1. Nas Hypotyposeis, para resumir, Clemente dá algumas explicações precisas da Escritura
testamentária inteira, sem omitir os escritos discutidos, quero dizer, a Carta de Judas e as
demais Cartas católicas, assim como a Carta de Barnabé e o chamado Apocalipse de Pedro.
2. Diz também que a Carta aos Hebreus é certamente de Paulo, mas que foi escrita em língua
hebraica para os hebreus, sendo que Lucas a traduziu cuidadosamente e a editou para os gregos;
daí que se encontre o mesmo colorido no estilo desta carta e nos Atos.

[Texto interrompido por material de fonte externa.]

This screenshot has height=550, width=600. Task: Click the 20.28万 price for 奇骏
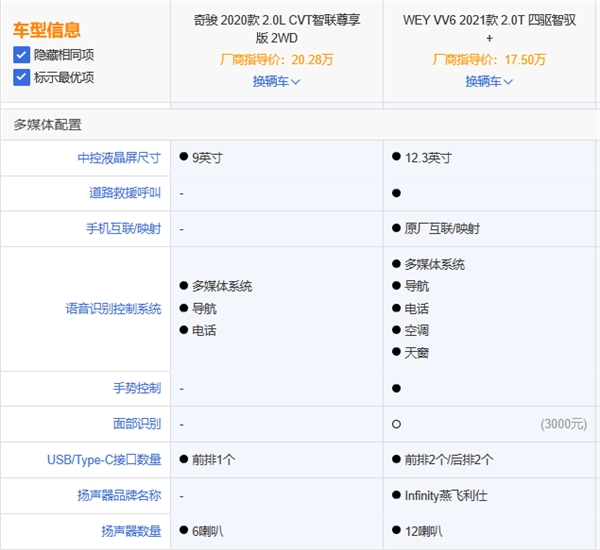tap(312, 60)
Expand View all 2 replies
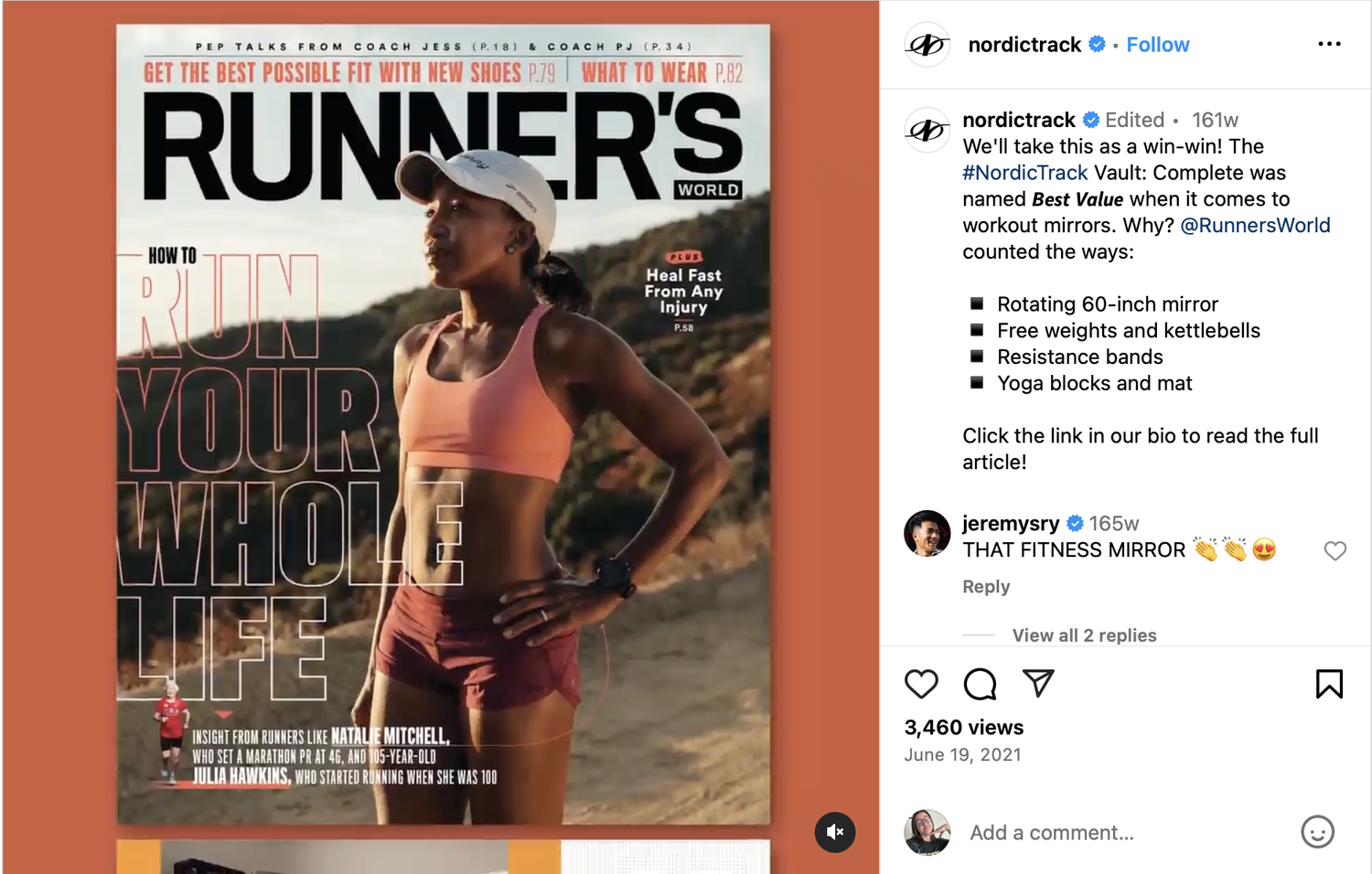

3. E acrescenta que é natural que a expressão "Paulo apóstolo" não esteja escrita no cabeçalho,
"porque - diz - como escrevia aos hebreus, que tinham prevenção contra ele e dele suspeitavam,
com absoluta prudência não quis espantá-los já no início pondo seu nome".

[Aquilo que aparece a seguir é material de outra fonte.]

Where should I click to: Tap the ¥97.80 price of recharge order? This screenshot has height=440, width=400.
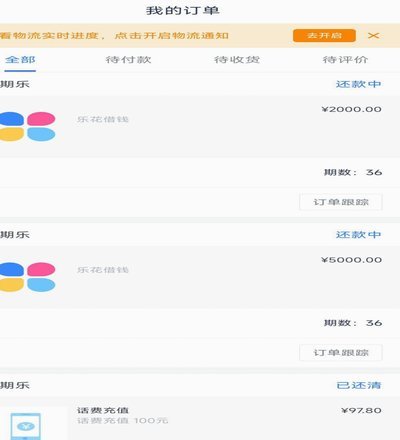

4. E um pouco abaixo acrescenta:
"Pois bem, como dizia o bem-aventurado presbítero, posto que o Senhor, apóstolo do Todo-
Poderoso, foi enviado aos hebreus, Paulo, que o havia sido dos gentios, por modéstia não se
intitulou apóstolo dos hebreus, e ao mesmo tempo por deferência para com o Senhor e porque,
apesar de ser arauto e apóstolo dos gentios, escreve em anexo também uma carta aos hebreus."

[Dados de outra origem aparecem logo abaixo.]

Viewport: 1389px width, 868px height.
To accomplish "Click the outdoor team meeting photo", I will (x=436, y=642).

5. Nos mesmos livros Clemente ainda inseriu, sobre a ordem dos Evangelhos, uma tradição recebida
dos antigos presbíteros, que é como segue. Dizia que dos Evangelhos escreveram-se primeiro os
que contêm as genealogias417;
6. que o Evangelho de Marcos teve a seguinte origem: estando Pedro em Roma pregando
publicamente a doutrina e explicando o Evangelho pelo Espírito, os que estavam presentes – e
eram muitos - exortaram Marcos, já que este o seguia há muito tempo e recordava-se do que
havia dito, a que o pusesse por escrito. Depois que o fez distribuiu o Evangelho a todos que o
pediam.
7. Ao saber Pedro disto, não o impediu nem o estimulou. Quanto a João, o último, sabendo que o
corpóreo já estava exposto nos Evangelhos, estimulado por seus discípulos e inspirado pelo
sopro divino do Espírito, compôs um Evangelho espiritual. Isto refere Clemente.
8. E novamente o supracitado Alexandre, em certa carta a Orígenes, faz por sua vez menção a
Clemente e a Panteno como a homens conhecidos seus. Escreve assim:
"Porque também isto foi - como sabes - vontade de Deus, que a amizade que provinha de nossos
pais418 permanecesse inviolável; e mais, que fosse mais quente e mais firme;
9. "efetivamente, reconhecemos como pais aqueles bem-aventurados que nos precederam no
caminho e com os quais estaremos dentro em pouco: Panteno, o verdadeiramente bem-aventurado
e senhor, e o santo Clemente, que foi meu senhor e me ajudou, e algum outro, se o há. Por meio
deles conheci a ti, que em tudo és o melhor e senhor e irmão meu".
E assim estão as coisas.
10. Quanto a Adamancio (pois também este nome tinha Orígenes)419, ele mesmo escreve em alguma
parte que residiu em Roma no tempo em que Zeferino estava à frente da igreja dos romanos. Diz:
"Desejando ver a antiquíssima igreja dos romanos..." Depois de passar ali muito pouco tempo,
11. regressou a Alexandria, e ali continuava com toda sua diligência as tarefas costumeiras de
instrução catequética. Demétrio, bispo do lugar, então ainda o animava e quase suplicava que fosse
diligente em dar proveito a seus irmãos.